* Problem to work on
Every entry below should be repeated exactly; the pictures should not.

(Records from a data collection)

- - - - -

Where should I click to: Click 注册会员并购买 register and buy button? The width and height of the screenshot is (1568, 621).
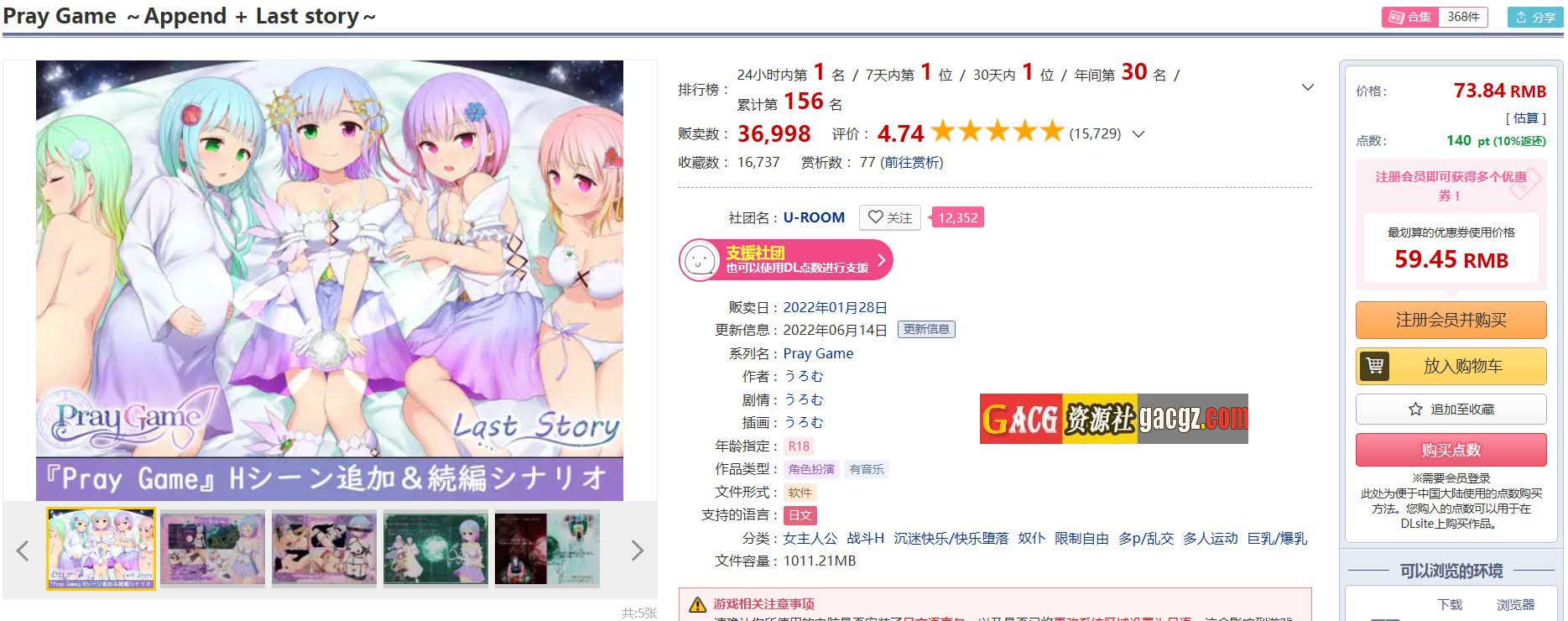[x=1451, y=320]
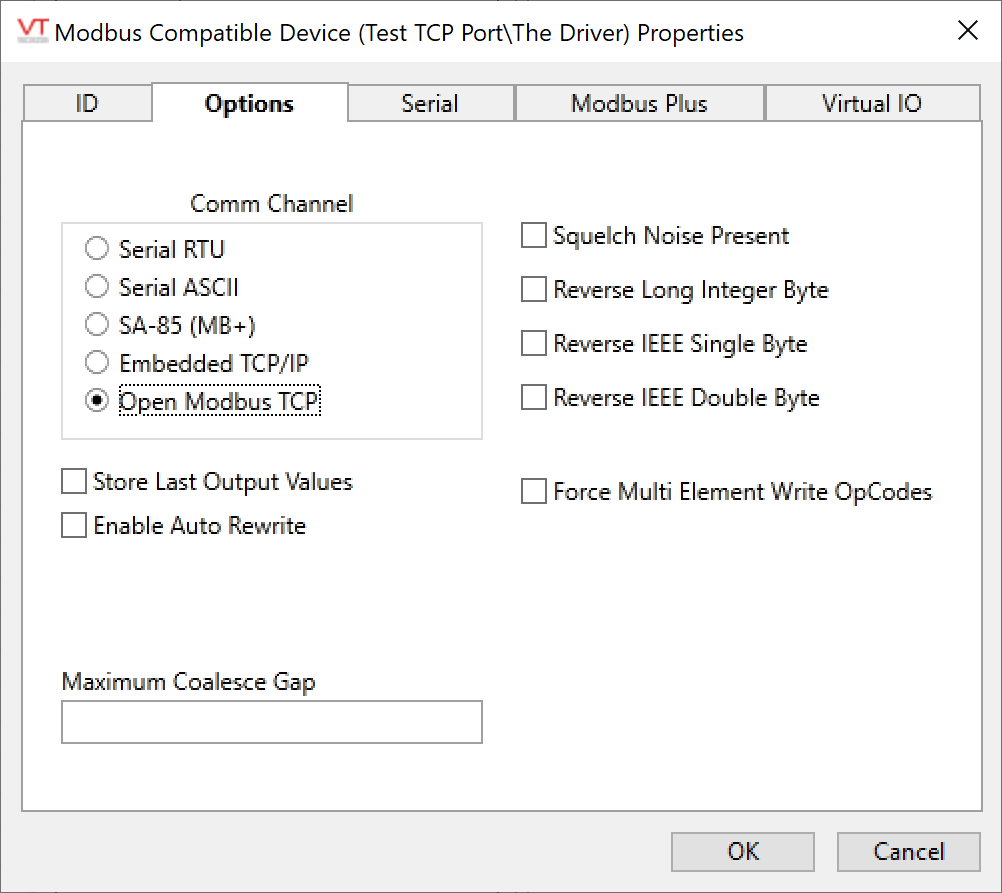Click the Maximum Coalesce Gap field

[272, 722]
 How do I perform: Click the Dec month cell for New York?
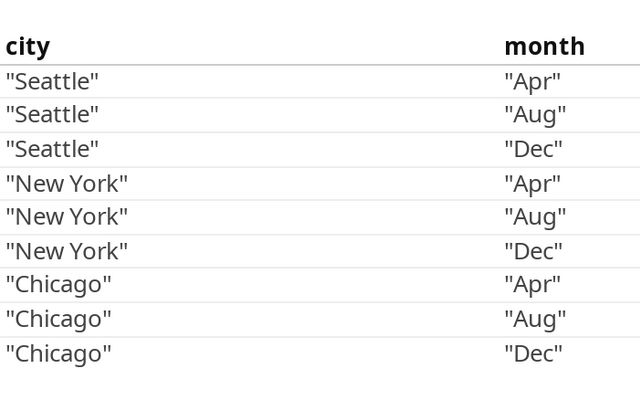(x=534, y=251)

- - - - -

* Finished exercise
Where should I click to: Click 注册会员并购买 register and buy button? The width and height of the screenshot is (1568, 621).
[x=1451, y=320]
Click the Maximum Coalesce Gap field

[272, 722]
 How do I perform: Click the Dec month cell for New York?
(x=534, y=251)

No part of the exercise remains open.